Start at the line with "For every named target in this 1736×2135" in the records below, stop at the line with "Tienda Stanley (46, 1701)", and return every line in that span exactly, the two end lines included.

▼▼▼

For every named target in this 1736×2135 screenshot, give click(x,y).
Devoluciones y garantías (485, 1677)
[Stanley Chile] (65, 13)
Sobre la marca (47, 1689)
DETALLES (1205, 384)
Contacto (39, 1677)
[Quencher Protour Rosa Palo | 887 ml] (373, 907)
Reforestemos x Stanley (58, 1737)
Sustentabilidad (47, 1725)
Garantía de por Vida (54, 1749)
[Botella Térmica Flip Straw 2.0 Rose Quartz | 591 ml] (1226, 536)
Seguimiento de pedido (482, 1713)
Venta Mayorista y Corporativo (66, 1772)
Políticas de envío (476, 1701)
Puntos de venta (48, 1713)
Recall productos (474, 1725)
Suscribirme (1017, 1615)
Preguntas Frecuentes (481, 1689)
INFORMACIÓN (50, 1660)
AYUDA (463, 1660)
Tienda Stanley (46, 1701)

▲▲▲
▼▼▼

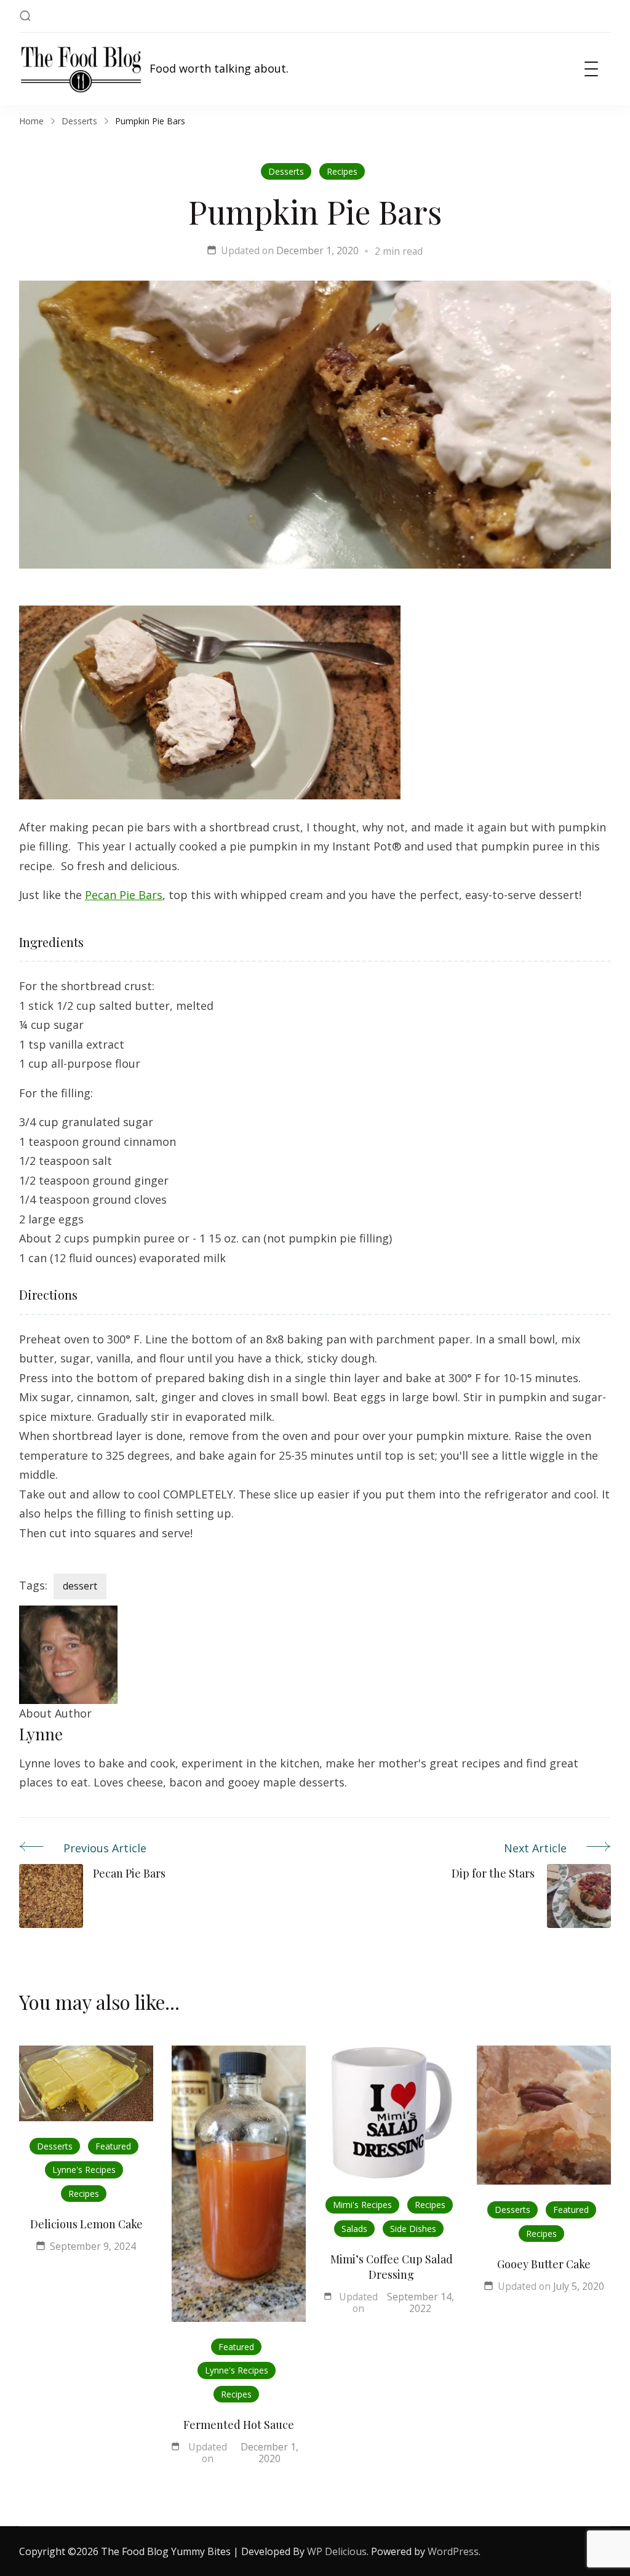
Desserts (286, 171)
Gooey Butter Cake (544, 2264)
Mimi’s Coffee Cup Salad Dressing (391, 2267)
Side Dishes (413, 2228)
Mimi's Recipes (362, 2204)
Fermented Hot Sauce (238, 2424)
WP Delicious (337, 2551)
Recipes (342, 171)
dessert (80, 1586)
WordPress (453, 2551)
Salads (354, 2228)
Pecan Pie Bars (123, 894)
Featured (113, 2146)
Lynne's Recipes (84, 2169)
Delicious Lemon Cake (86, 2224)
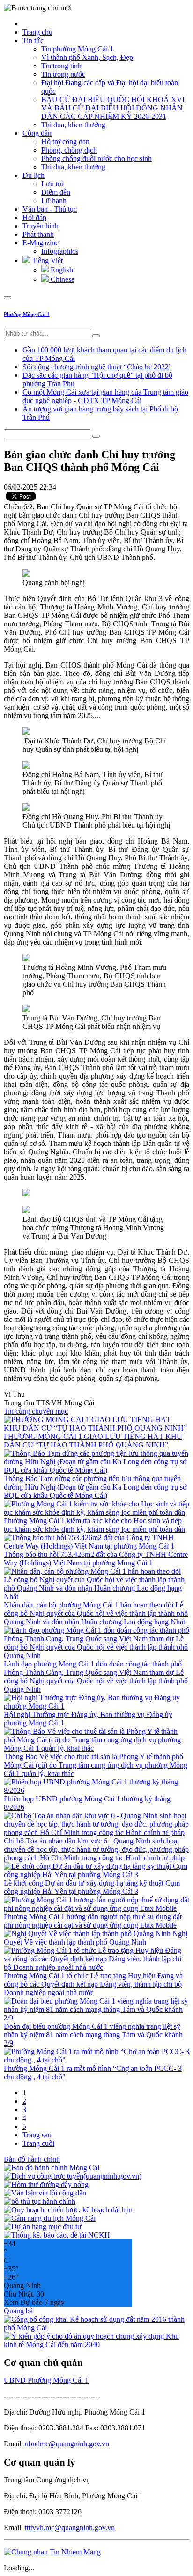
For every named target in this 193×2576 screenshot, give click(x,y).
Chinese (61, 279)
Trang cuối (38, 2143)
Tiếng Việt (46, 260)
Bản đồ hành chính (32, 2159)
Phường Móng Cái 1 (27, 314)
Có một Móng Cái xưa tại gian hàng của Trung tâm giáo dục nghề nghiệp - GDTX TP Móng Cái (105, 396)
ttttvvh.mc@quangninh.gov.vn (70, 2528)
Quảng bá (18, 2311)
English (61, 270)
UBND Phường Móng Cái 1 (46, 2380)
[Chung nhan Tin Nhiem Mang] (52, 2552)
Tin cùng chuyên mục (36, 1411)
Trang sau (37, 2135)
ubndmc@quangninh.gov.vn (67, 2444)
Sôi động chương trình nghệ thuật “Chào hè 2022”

▲▲▲

Response to this exercise →
For every named target in this 1736×2135 screenshot, give click(x,y).
Devoluciones y garantías (485, 1677)
[Stanley Chile] (65, 13)
Sobre la marca (47, 1689)
DETALLES (1205, 384)
Contacto (39, 1677)
[Quencher Protour Rosa Palo | 887 ml] (373, 907)
Reforestemos x Stanley (58, 1737)
Sustentabilidad (47, 1725)
Garantía de por Vida (54, 1749)
[Botella Térmica Flip Straw 2.0 Rose Quartz | 591 ml] (1226, 536)
Seguimiento de pedido (482, 1713)
Venta Mayorista y Corporativo (66, 1772)
Políticas de envío (476, 1701)
Puntos de venta (48, 1713)
Recall productos (474, 1725)
Suscribirme (1017, 1615)
Preguntas Frecuentes (481, 1689)
INFORMACIÓN (50, 1660)
AYUDA (463, 1660)
Tienda Stanley (46, 1701)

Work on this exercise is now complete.